Source extract ->
----

We start with a story of village differences in Badakhshan drawn from the second round of the livelihood study (see here). In the presidential election of 2009, when President Hamed Karzai gained a second term, his representatives and those of his chief opponent, Abdullah Abdullah, came to the province and in the course of the campaign visited three villages in one district. The first was Toghloq, a well irrigated, valley plain village with a small landowning elite and many landless households. The people there largely ignored the election, had little to do with both campaign teams, and these in turn did not pay much attention to the village. The more agriculturally marginal village of Shur Gul, which is located in a narrow valley, by contrast, was visited by representatives of both campaigns. Each asked to set up an election office in the village. Both requests were considered by the village council and both were rejected on the grounds that the presence of either party might contribute to conflict in the village during and after the election. A third village, Khilar, was the home of an ethnic minority and perched on a very agriculturally marginal hilltop. Here President Karzai’s representatives took the village leaders and local power holders to campaign on the president’s behalf in the neighbouring valleys.

The actions of the leadership of Shur Gul to manage the village’s external relations in the interests of the village were consistent with other actions they had taken in the past. The leadership of this village had put it on an educational track in the 1950s through the establishment of a boys’ school and in time some of the pupils went on to university and government service, building a wider network of social connections for the village. A girls’ school was established in the mid-1990s and the first girls were graduating by 2009.

After 1978, several graduates returned to the village to work in its school and were paid for by the village. At the start of the conflict in 1978, the village selected an educated and prominent man with good external connections to lead the village defence and limit its engagement in the conflict. His links with key provincial commanders ensured the village’s physical and economic survival. During the drought of the late 1990s, villagers gained access to work in the province’s lapis lazuli mines for a regular period each year. The ability of the village leadership to build external relations was critical to gaining the interest of NGOs after 2001 and getting the expansion of public good provisions, such as basic health services, safe drinking water, road access and electricity.

This ‘developmental’ trajectory of Shur Gul stands in sharp contrast to the other two villages. Toghloq only established a school in the 1970s and it was destroyed by the mujahidin in the 1980s. Schooling only started again after 2001. Khilar has never had a school. In 2010, both villages had limited public good provisions in comparison with Shur Gul.

----

Data under study ->
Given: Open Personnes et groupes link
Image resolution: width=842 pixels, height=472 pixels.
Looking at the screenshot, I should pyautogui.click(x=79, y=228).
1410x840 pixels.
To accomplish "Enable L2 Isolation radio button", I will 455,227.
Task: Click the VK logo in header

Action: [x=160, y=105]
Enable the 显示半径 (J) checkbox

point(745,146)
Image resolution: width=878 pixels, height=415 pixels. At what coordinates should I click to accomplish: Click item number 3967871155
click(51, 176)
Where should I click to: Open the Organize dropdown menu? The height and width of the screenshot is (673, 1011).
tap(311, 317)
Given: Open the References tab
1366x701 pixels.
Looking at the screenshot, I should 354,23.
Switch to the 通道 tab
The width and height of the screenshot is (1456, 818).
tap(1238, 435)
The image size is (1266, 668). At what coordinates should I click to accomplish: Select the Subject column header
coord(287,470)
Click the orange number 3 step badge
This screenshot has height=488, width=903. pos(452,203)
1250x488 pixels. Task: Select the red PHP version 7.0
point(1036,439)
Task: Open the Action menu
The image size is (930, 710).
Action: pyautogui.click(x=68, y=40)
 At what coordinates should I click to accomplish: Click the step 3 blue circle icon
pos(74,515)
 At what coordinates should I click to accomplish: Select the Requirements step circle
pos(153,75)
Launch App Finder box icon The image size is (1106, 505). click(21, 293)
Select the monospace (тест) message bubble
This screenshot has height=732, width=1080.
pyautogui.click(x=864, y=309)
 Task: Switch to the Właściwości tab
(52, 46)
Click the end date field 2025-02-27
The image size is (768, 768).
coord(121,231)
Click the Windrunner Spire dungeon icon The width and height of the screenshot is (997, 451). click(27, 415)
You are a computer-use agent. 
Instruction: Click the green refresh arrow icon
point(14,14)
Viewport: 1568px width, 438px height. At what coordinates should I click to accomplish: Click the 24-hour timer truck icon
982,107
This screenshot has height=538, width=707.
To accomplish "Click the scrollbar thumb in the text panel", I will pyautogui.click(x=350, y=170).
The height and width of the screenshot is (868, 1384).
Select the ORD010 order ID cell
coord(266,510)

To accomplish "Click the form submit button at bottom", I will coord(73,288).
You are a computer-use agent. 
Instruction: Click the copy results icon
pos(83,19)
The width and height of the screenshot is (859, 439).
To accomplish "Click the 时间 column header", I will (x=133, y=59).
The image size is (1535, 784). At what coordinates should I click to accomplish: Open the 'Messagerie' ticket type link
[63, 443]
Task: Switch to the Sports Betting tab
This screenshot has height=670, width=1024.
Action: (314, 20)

----

Work to be completed ->
Extend the account of the three Badakhshan villages, beginning right after its final sentence.

Exercise output ->
This observation of the contrasting developmental trajectories between three villages located a relatively short distance from each other highlights two important points. First, village leadership can play an important role in maximising the provision of security and public goods in the collective interests of the village population, but clearly, this does not always happen. Second, this variation in village ‘behaviour’ needs explanation.

The observations by Keiser[4] on the successful resistance of the Pashai mountain people in Nangrahar to the communist government in 1978 in contrast to the inhabitants of the valleys provide the clue. Dara-ye Nur is located in a side valley of the Kunar river valley system about 25 miles from Jalalabad in Nangrahar province, close to the Pakistan border. Here the Pashai people proved able to establish strategic alliances and an effective joint opposition to the new People’s Democratic Party of Afghanistan (PDPA) government. Other valleys were less successful.

The explanation Keiser offered for this lay in the contrasts between the landed elite of the mountains and the valleys and the social and economic structures underpinning each. In the lower valleys, which were land and water-rich, rice could be cultivated intensively, generating substantial surpluses. Here, villages were characterised by a small landed elite with large landholdings, economic independence and numerous tenant clients. Villages existed as independent political units that competed more than they collaborated. In contrast, in the mountains, with complex and diverse economies, agriculture was subsistence and marginal. Even those with more land were not economically independent, and cooperation both within and between villages over scarce resources had created socioeconomic interdependencies and effective forms of dispute resolution. These differences in land elite and village behaviour underpinned by ecology and practices of collective action, Keiser saw as central to the differential ability of mountain people, such as the Pashai of Dara-ye Nur, and valley people to organise and wage war in 1979-80.

These differences observed by Keiser reflect a wider pattern in Afghanistan found from a study of village variability (see here). Generalising, higher-altitude villages with less irrigated land tend to be grain-deficit villages and have relatively small inequalities in land ownership. In contrast, villages in the lowlands or plains, particularly in the major irrigated areas, have major inequalities in land ownership with significant numbers of landless households. These structural differences in land ownership are reflected in village economies and influence the opportunities for households to find farm and village-based work and the degree to which village institutions function for the common good. As we shall see differences in village behaviour persist. The case households described here have also come from villages with distinctive economies and institutional structures. This reflects agro-ecology and how the ownership of irrigated land is distributed in each.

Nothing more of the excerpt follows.